Task statement =>
If a line in the records below holds the string "This", count it, and state only the final count.

** Opening Information block **

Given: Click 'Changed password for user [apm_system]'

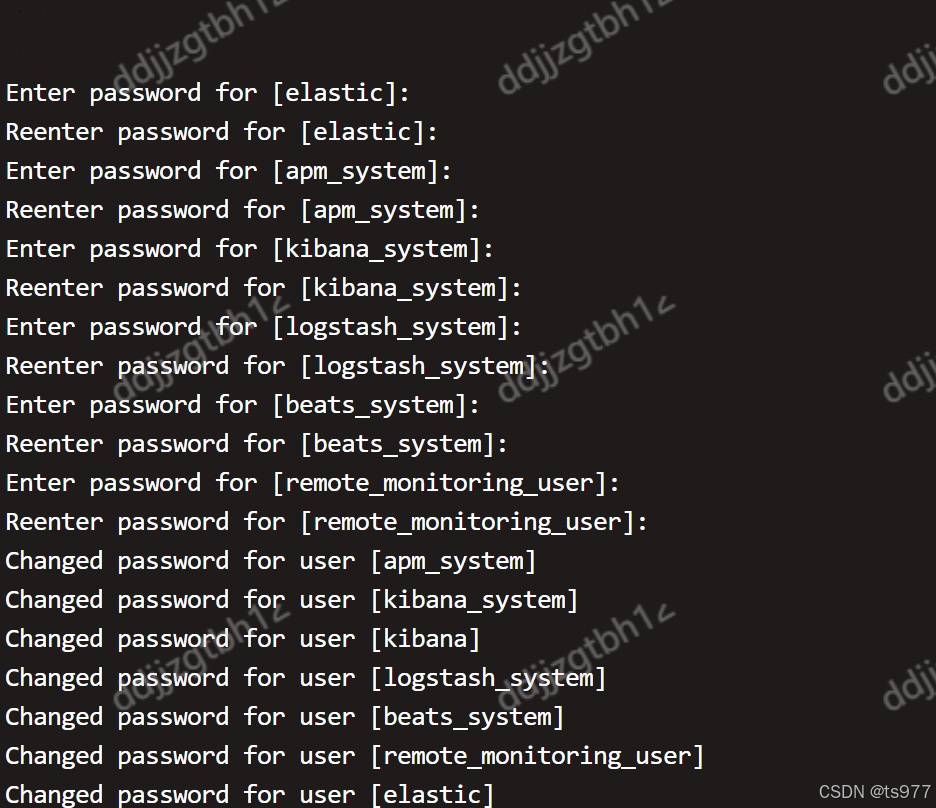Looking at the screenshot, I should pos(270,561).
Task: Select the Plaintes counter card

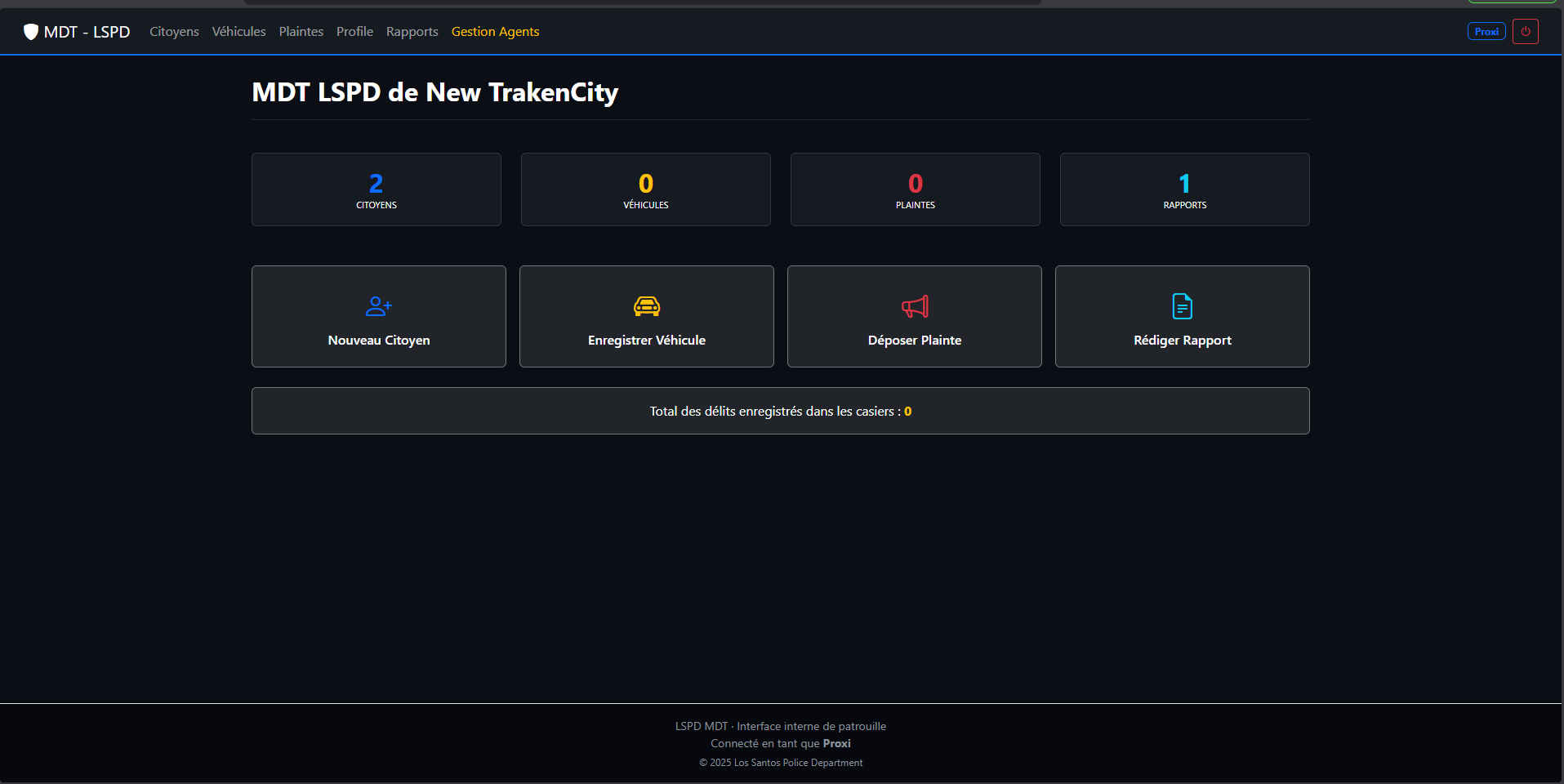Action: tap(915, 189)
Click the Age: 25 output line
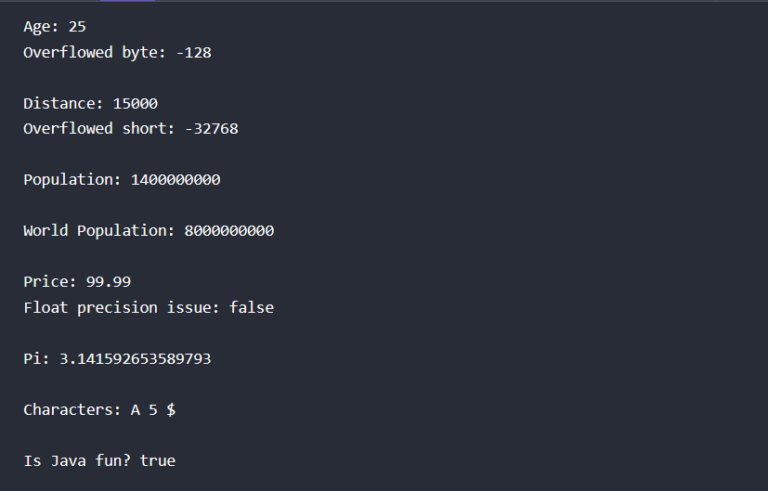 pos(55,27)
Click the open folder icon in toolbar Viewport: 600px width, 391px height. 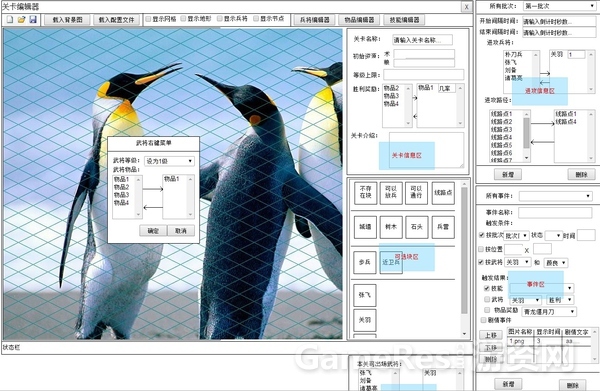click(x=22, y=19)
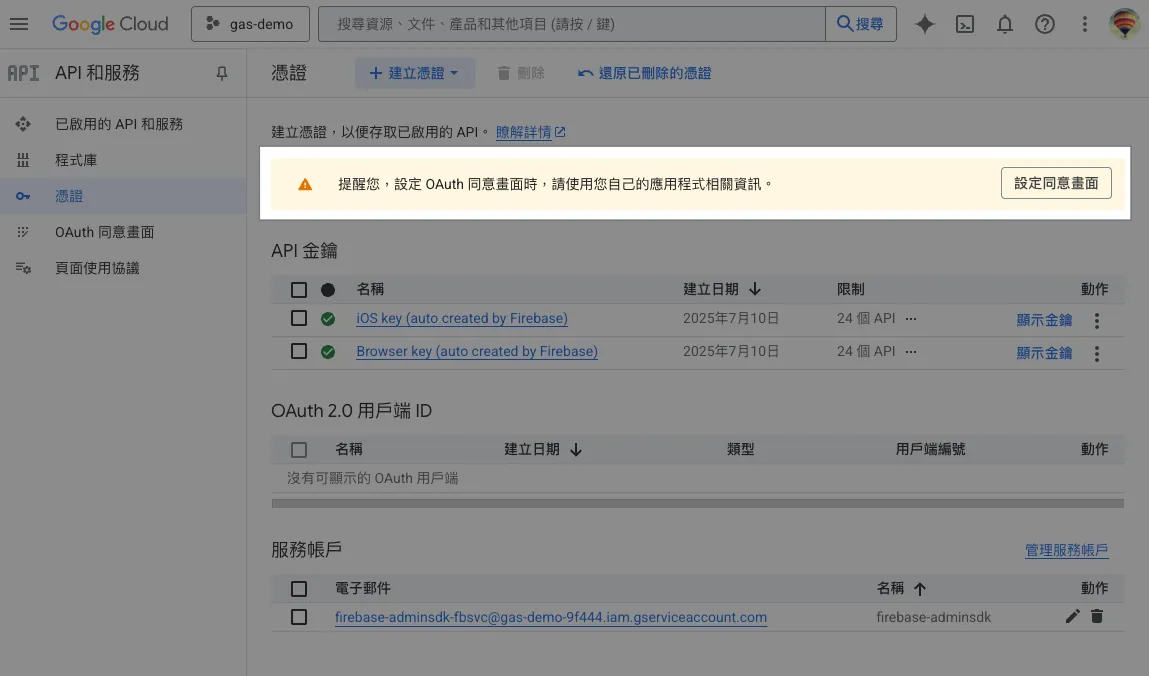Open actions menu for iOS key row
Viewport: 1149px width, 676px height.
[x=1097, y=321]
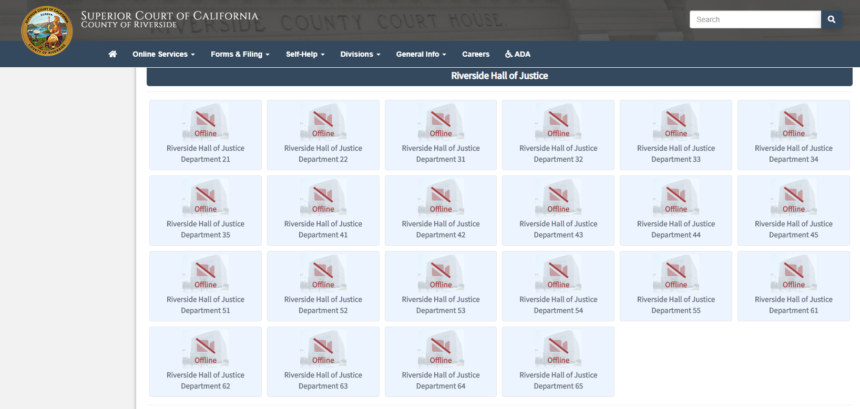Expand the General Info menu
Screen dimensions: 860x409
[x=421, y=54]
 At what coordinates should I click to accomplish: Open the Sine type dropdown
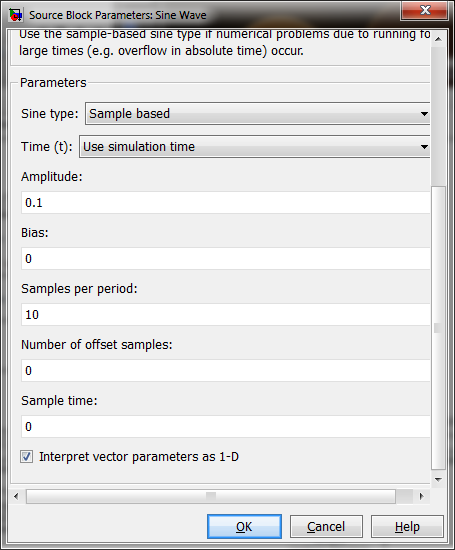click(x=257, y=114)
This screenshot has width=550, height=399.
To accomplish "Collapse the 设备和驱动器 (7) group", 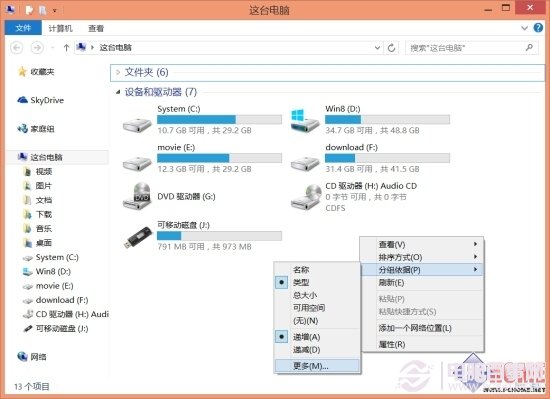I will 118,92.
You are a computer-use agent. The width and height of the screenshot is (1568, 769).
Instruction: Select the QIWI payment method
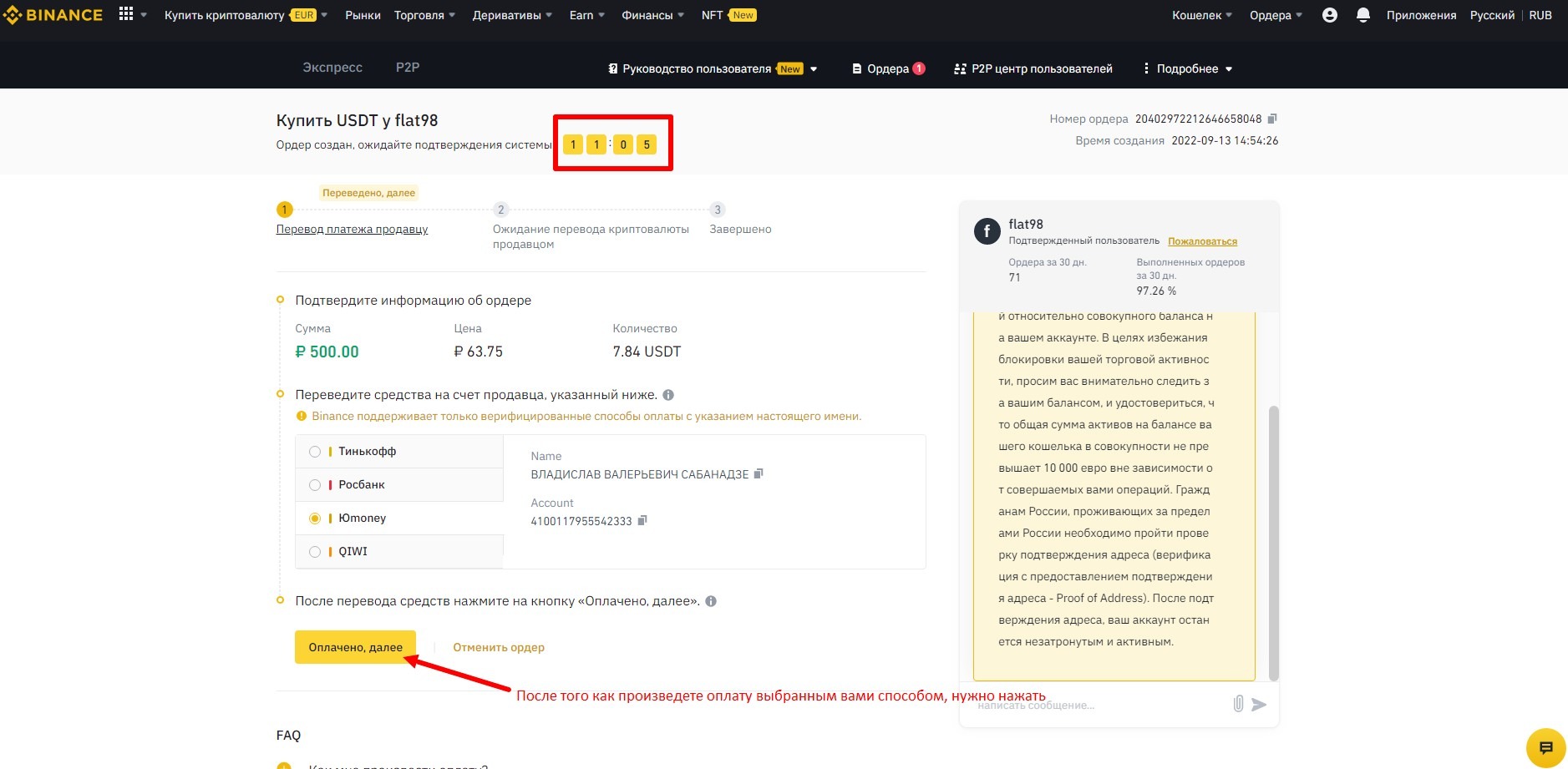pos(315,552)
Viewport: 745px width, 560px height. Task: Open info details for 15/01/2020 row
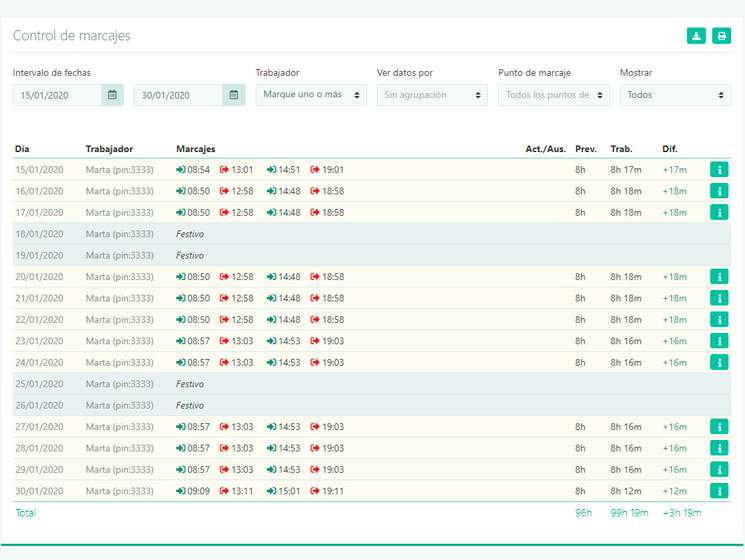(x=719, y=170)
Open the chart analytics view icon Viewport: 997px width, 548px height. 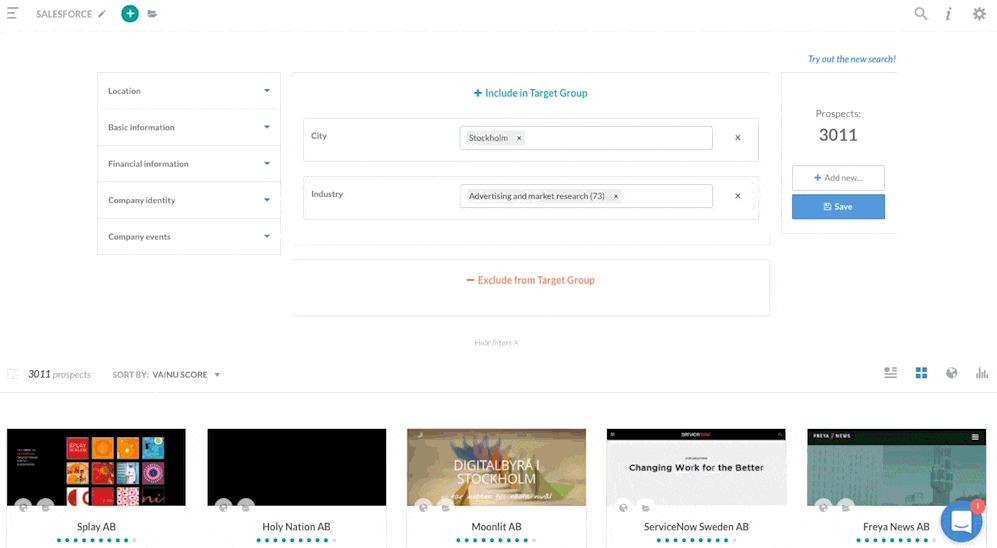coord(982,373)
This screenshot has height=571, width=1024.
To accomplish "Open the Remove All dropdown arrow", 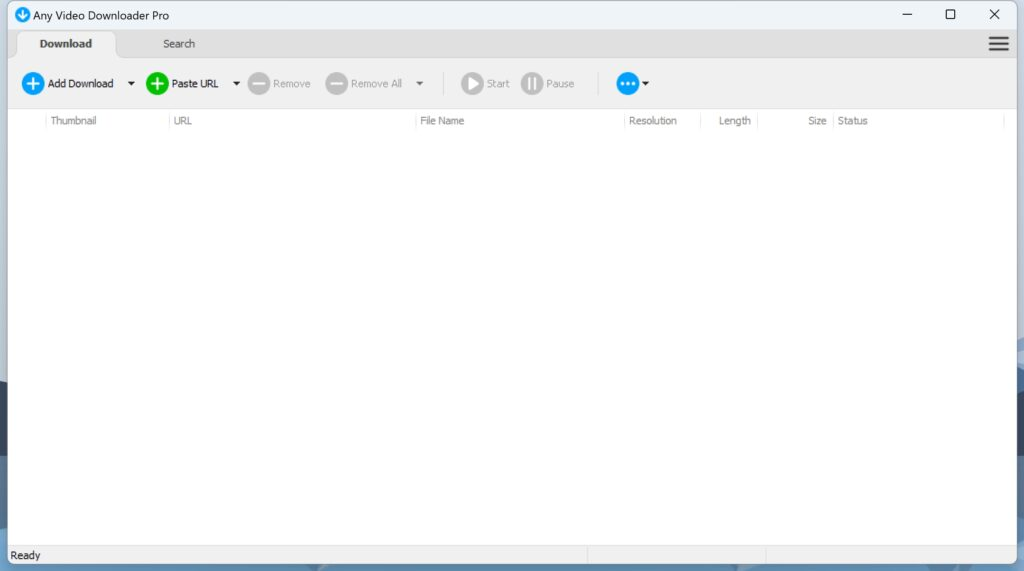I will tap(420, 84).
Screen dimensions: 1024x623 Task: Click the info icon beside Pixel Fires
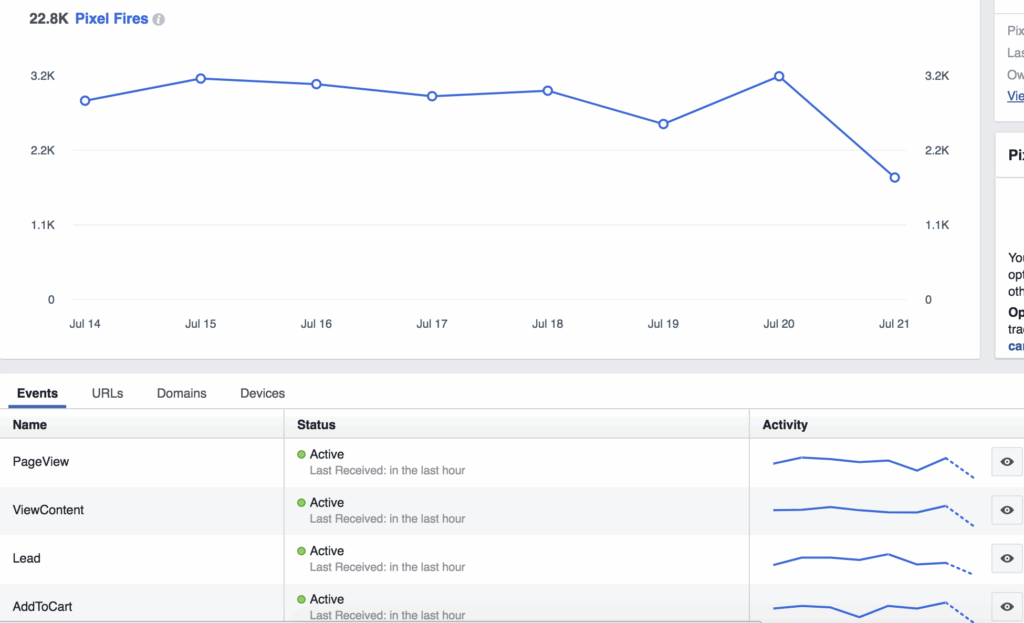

** Closing Information block **

Reply to the task =>
2